~/HuMont.dev

Full text search with Hasura

Hasura is an open source GraphQL layer on top of PostgreSQL that makes it easy to manage your data, and automatically exposes it through a GraphQL endpoint.

Having now tinkered with it on a few smaller personal projects, and two professional projects, I've started wanting to do things that don't neceessarily come naturally on Hasura. Full text search is one of those.


Scenario

Let's use a simple table as an example:

CREATE TABLE "articles" (
    "id" uuid NOT NULL DEFAULT gen_random_uuid(),
    "title" text,
    "content" text,
    "tags" text
)

Our goal is to run full text search over a document comprising title content tags.

The simple way

The easiest way to integrate a form of search, would be to use some basic PostgreSQL pattern matching - Which Hasura exposes in it's searches.

query Search($searchValue: String! = "%some search string%") {
  articles(
    where: {
      _or: [
        { title: { _ilike: $searchValue } }
        { content: { _ilike: $searchValue } }
        { tags: { _ilike: $searchValue } }
      ]
    }
  ) {
    id
    title
    content
    tags
  }
}

Simple. No frills. But there are some cons:

  1. No fuzzy search
  2. No ranking of results.
  3. No way of weighting the results based on whether the match is in the title, content, or tags.
  4. No dictionary - if you search for "amazingly" it won't match "amazing" or "amazed".
  5. It's super verbose, clunky to write, and prone to human programmer error!

So this is fine for very simple, and restrictive search scenarios.
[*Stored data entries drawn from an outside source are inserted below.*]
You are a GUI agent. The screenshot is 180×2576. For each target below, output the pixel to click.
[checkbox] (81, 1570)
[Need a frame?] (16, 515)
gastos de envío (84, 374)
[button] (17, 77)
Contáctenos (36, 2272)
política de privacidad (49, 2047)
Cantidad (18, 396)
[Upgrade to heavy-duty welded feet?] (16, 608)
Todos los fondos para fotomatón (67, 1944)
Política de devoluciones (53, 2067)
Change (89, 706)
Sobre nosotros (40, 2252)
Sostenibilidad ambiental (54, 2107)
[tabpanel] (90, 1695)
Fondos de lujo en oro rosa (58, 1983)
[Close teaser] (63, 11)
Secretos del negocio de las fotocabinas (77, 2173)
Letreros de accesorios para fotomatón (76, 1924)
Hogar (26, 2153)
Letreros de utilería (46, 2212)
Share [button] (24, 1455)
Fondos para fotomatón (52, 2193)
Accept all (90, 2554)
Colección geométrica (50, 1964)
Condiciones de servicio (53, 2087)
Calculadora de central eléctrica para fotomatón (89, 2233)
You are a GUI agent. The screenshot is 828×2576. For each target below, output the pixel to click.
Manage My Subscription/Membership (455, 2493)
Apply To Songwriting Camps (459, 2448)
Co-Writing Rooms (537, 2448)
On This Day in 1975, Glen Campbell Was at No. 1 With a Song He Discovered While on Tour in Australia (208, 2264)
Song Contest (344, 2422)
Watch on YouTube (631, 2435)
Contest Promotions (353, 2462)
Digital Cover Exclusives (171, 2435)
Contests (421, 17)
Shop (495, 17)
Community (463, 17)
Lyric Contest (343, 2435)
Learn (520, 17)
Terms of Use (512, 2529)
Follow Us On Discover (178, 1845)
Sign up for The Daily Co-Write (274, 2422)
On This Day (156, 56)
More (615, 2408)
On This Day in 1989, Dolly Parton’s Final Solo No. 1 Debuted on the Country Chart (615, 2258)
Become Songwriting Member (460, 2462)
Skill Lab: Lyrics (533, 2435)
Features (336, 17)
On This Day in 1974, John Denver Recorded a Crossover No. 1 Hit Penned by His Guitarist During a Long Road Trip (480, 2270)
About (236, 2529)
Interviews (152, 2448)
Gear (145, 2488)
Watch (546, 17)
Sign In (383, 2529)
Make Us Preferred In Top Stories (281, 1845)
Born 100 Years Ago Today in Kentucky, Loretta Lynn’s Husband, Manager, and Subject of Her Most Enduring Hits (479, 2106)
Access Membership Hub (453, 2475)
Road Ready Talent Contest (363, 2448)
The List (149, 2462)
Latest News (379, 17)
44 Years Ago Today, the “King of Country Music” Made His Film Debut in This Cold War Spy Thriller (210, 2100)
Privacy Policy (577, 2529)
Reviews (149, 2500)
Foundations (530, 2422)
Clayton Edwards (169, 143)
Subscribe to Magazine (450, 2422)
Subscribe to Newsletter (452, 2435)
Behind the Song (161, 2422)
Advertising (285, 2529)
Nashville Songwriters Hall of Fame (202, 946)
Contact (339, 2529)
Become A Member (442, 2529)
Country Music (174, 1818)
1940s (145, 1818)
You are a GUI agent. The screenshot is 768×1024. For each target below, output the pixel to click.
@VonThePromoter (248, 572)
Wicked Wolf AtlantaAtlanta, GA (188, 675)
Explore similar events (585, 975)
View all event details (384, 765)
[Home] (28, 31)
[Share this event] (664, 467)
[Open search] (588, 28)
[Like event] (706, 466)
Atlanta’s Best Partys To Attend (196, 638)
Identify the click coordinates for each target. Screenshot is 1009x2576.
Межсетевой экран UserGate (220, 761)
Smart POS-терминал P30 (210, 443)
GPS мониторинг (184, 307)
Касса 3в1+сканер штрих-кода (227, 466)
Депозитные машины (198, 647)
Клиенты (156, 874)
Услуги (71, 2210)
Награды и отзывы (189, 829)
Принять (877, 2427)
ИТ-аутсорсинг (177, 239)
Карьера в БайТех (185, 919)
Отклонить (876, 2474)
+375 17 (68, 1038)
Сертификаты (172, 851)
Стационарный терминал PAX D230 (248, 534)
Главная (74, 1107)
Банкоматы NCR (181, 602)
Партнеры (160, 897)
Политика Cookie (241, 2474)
But we can do better.

Fuzzy Search via PostgreSQL Function

This example is taken directly from the Hasura documentation:

Open up the Hasura console, navigate to to Data > SQL, then do the following:

CREATE EXTENSION pg_trgm;

We need this extension for creating the GIN index bellow

CREATE INDEX articles_gin_idx ON articles
USING GIN ((title || ' ' || content || ' ' || tags) gin_trgm_ops);

As a non PostgreSQL expert, this felt like some hand wavey voodoo... What on earth is a GIN index? What on earth is a gin_trgm_ops?

Lets start with the trgm part:

A trigram is a group of three consecutive characters taken from a string. We can measure the similarity of two strings by counting the number of trigrams they share. This simple idea turns out to be very effective for measuring the similarity of words in many natural languages.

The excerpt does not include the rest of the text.